角を曲がるとすぐ目の前に中庭が広がり、建物の陰に二人は身を潜めた。そしてハドリーが一人目の令嬢を指し示した。
「あそこにいるのが、パトリシアです」
「……あーあれかー……」
救世主の反応はすこぶる悪かった。
「どうですか?」
「駄目だな」
「どこがどう駄目なのでしょうか? 今後の参考にお聞かせください」
音を収音する魔法を展開し、令嬢の会話を盗み聞いた救世主はうんと顔を顰めた。人の悪口ばかりが絶え間なく口から飛び出し、大笑いをしている。よくこんなのを紹介しようと思ったものだと、救世主は呆れて物も言えない状態だった。

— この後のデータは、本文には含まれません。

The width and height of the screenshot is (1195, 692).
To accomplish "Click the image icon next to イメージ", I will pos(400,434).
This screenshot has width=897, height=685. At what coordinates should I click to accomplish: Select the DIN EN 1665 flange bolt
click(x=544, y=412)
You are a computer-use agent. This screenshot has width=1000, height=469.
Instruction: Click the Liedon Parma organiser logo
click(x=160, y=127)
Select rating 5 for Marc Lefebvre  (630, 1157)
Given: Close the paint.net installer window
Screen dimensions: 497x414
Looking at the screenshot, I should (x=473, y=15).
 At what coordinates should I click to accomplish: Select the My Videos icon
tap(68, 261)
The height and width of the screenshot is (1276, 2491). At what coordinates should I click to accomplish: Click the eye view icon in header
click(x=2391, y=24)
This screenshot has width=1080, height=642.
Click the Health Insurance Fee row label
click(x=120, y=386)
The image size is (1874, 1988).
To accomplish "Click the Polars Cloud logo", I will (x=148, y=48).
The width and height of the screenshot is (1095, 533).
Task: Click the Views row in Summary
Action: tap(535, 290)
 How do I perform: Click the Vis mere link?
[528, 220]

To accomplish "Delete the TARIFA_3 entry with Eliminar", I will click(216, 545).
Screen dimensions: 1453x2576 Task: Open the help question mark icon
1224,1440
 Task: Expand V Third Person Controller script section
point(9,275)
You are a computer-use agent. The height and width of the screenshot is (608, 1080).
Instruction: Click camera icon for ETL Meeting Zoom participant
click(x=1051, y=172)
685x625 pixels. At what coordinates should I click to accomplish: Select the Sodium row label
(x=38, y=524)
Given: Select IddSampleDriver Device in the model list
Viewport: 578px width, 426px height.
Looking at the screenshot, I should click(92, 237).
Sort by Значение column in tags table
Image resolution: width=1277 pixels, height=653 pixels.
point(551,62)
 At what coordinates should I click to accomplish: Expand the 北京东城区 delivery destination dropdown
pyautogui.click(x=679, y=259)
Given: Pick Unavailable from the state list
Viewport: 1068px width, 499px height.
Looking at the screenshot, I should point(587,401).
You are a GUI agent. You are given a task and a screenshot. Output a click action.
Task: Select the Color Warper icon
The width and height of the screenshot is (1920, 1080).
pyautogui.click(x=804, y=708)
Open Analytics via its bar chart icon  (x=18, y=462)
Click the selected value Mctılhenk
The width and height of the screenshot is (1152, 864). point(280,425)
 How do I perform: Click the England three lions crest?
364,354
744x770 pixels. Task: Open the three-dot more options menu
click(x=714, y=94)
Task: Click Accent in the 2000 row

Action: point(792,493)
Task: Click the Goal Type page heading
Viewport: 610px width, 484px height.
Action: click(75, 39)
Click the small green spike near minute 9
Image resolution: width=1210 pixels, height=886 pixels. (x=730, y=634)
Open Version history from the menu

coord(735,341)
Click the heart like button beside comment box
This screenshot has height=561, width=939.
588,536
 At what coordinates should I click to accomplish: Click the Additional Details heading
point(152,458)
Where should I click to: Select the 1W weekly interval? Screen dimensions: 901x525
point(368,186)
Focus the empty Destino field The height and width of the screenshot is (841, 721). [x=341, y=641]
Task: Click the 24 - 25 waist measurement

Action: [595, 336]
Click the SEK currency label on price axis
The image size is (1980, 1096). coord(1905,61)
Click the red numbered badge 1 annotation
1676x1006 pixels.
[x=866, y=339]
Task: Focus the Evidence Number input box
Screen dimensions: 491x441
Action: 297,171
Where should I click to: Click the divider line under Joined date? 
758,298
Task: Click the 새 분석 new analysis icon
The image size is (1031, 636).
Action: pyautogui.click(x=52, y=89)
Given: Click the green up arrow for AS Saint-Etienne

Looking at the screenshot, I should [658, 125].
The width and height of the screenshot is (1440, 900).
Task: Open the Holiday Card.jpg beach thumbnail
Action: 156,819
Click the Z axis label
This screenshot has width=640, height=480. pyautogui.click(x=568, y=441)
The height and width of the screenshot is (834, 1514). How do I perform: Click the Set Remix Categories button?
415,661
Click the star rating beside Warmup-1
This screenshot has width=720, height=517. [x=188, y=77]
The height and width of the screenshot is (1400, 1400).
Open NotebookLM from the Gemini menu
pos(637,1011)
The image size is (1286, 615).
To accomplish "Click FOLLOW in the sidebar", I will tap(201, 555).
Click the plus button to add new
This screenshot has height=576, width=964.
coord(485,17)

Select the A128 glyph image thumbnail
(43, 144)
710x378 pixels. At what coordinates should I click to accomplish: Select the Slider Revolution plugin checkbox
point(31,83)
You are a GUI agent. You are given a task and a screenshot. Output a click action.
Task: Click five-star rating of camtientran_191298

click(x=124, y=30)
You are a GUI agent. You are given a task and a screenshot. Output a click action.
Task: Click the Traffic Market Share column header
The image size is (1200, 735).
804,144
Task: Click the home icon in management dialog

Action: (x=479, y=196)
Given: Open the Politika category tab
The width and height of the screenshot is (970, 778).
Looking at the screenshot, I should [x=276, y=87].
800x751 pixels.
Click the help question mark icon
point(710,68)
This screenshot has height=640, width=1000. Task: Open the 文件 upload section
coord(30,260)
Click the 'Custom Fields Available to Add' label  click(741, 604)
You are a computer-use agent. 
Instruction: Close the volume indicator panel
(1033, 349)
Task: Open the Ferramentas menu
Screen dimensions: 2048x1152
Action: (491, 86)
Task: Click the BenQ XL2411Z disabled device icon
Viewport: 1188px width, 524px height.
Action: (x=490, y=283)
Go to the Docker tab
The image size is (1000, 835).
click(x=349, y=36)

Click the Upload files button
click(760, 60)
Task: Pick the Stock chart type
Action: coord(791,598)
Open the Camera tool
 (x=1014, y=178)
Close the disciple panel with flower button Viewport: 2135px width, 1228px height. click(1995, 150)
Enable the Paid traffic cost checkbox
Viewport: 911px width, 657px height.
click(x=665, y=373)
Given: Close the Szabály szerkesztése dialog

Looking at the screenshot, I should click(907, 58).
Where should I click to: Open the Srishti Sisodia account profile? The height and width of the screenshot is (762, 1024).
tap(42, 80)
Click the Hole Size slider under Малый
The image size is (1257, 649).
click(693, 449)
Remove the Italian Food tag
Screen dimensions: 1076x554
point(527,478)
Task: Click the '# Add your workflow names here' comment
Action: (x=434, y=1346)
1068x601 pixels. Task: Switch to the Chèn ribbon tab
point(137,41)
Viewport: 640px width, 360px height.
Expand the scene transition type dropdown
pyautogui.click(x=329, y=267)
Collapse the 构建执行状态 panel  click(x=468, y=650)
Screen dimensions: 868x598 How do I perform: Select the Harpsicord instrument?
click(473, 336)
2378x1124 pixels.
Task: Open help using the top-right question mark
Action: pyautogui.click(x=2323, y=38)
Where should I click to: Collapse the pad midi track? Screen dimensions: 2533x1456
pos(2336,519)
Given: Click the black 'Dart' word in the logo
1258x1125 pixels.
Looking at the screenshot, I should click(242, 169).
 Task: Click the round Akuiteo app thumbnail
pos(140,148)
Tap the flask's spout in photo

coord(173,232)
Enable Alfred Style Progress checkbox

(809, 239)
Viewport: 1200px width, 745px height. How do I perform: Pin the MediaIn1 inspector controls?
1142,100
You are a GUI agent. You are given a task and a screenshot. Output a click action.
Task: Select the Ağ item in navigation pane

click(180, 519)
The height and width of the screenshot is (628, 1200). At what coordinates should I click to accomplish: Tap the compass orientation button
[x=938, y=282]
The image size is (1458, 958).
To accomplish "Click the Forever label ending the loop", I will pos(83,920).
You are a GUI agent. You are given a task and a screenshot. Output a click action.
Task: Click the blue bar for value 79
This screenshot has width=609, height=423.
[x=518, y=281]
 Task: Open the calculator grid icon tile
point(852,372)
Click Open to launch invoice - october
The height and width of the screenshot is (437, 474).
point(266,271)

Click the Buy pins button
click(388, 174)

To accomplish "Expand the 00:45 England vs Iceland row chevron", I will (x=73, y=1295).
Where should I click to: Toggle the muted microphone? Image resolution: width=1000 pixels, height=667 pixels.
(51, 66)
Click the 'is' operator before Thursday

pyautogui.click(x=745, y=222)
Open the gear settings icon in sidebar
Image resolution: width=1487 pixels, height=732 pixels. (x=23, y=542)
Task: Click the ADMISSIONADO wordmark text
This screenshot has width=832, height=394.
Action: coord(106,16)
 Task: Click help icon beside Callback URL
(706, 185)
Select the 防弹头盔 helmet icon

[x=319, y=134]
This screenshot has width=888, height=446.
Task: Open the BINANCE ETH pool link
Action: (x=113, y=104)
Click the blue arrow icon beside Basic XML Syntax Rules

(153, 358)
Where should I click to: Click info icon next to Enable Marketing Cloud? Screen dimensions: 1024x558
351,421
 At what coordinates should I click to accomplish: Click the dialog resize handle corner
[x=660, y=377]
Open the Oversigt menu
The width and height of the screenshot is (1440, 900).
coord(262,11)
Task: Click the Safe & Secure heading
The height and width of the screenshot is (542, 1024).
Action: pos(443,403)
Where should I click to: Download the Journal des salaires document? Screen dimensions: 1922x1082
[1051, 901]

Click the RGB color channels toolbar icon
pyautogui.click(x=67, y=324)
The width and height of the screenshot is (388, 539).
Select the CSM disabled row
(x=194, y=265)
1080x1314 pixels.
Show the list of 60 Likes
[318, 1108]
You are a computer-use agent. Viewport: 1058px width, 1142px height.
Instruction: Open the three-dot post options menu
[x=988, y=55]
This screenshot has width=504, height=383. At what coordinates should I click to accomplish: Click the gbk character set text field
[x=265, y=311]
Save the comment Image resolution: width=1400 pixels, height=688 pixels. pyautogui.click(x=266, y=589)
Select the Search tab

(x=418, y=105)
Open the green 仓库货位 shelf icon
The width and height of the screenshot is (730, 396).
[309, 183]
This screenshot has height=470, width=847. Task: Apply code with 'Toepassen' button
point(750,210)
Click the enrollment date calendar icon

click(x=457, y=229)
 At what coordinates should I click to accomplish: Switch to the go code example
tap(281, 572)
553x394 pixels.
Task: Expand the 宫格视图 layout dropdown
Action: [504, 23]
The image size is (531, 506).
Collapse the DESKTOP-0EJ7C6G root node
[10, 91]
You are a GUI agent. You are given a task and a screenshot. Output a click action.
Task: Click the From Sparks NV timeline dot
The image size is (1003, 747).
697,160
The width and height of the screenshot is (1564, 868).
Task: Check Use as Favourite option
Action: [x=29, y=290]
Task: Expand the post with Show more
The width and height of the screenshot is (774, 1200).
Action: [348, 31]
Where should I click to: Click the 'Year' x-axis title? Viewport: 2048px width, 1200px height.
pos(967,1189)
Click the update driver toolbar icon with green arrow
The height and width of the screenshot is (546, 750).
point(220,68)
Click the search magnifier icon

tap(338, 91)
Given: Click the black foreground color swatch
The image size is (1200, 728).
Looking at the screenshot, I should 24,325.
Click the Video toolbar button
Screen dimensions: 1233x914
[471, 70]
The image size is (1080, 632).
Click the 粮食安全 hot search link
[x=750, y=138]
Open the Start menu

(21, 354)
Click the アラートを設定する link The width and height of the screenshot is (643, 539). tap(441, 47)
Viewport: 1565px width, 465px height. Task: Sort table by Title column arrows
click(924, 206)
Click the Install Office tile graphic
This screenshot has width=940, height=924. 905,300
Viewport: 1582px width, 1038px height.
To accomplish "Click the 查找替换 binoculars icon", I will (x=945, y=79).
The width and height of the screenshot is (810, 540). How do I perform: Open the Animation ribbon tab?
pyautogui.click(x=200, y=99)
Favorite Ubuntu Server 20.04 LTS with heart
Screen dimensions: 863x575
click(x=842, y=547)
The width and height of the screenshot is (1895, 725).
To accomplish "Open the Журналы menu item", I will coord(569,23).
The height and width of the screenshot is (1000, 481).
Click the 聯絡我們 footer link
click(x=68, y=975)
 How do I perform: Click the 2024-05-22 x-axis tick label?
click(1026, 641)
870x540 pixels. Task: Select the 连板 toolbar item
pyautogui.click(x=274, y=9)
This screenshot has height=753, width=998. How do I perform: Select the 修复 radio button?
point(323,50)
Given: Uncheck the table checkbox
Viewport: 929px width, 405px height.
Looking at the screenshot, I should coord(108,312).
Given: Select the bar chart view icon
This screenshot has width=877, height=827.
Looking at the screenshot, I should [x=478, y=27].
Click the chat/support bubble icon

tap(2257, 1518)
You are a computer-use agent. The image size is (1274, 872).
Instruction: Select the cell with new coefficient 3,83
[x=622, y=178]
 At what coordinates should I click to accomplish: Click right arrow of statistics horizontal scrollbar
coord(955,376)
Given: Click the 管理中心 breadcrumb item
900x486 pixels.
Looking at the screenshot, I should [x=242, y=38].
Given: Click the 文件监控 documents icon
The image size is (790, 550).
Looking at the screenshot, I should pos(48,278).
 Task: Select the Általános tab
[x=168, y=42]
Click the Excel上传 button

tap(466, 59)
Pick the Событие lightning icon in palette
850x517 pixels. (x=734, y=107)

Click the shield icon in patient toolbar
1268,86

「何もかもだ。容姿も好みじゃないし、性格も最悪だ。なにより魔力が合わない」
「……そうですか」
魔力の波長が合わないのは致命的だと、ハドリーは直ぐに諦める。どんなに容姿が好みでも、波長が合わなければ一緒に居るのは難しい。それほどまでに魔力の波長は結婚において重要視されていた。だがそれは、高い魔力を有する者だけで、たいして魔力のないものは特に重要視はされない。
「では次に参りましょう」
「いや、時間切れだ」
「え? もうそんな時間ですか?」
その会話の後すぐに、学園の予鈴が鳴った。これは午後の授業開始十分前に鳴るものだ。昼食を摂っていた生徒たちも予鈴を聞き、いそいそとその場を後にする。
「お前も軍に戻れ。今後一切、軍の仕事以外はするな」
「これも軍の仕事です」
「俺が認めてないんだ、これは軍の仕事じゃない」
「では、個人的にならいいのですか?」
「なら、残業を増やすまでだ」
「……」
救世主の物言いにハドリーは押し黙る。実際、軍の上層部より命令を受けてここに来ていたのだが、軍の最高司令者である『元帥』の命令は絶対だ。
「分かりました」
仕方なくといった感じで返事をすれば、当然だと言わんばかりに救世主が頷いた。
「じゃあ、先に戻っている」
そう言って転移魔法でその場を去る。 後に残されたハドリーは重い溜息を吐き出した。